Write out, exactly and in full, the line where "You are a GUI" appears together with all lines that follow it in the entries below. Do not include pictures.

****

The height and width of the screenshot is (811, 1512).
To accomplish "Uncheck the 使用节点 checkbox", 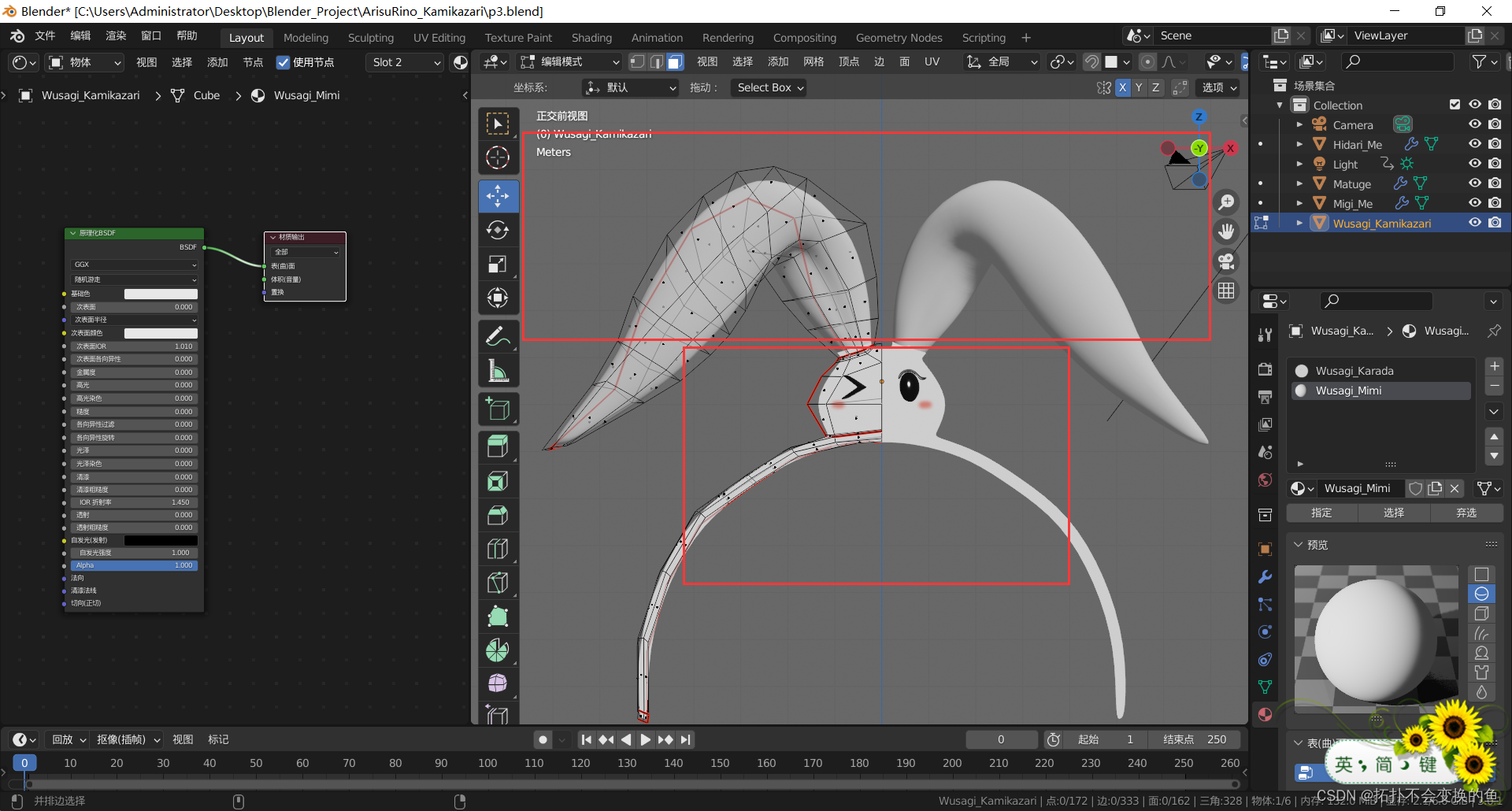I will [x=284, y=62].
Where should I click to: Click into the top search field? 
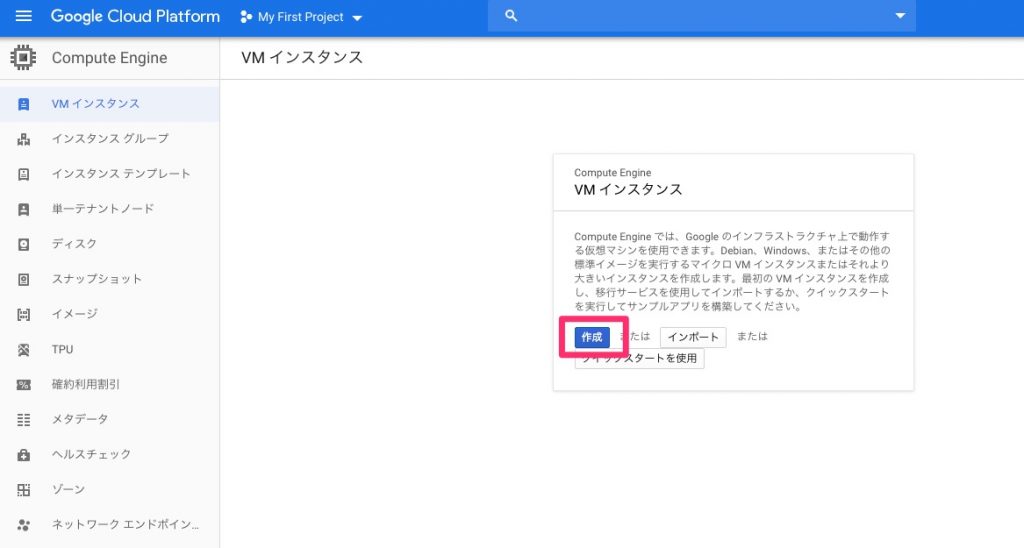point(700,16)
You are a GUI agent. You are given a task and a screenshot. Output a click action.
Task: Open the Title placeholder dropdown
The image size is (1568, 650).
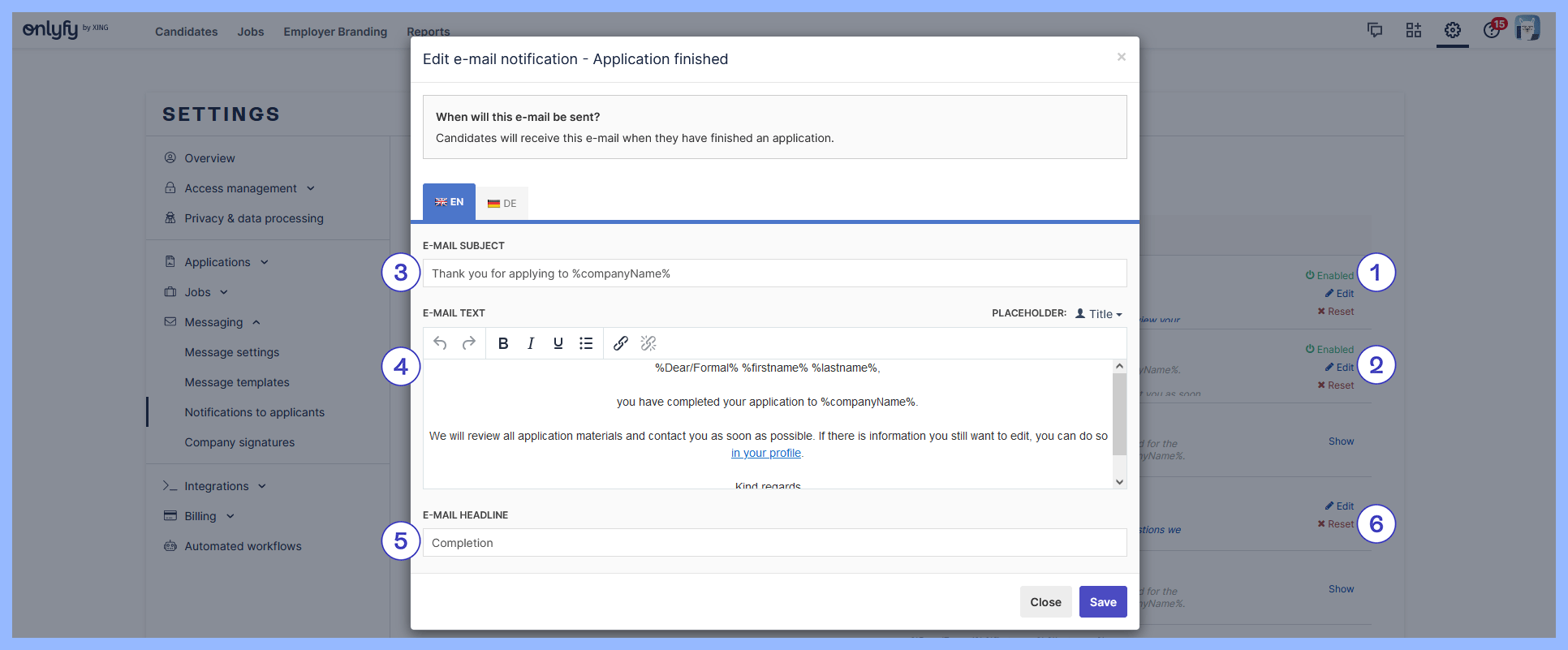click(1099, 314)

****

* _Reply to the exercise_
You are a GUI agent. You are given a task and a screenshot. Output a click action.
Task: Open the Title placeholder dropdown
The image size is (1568, 650).
click(1099, 314)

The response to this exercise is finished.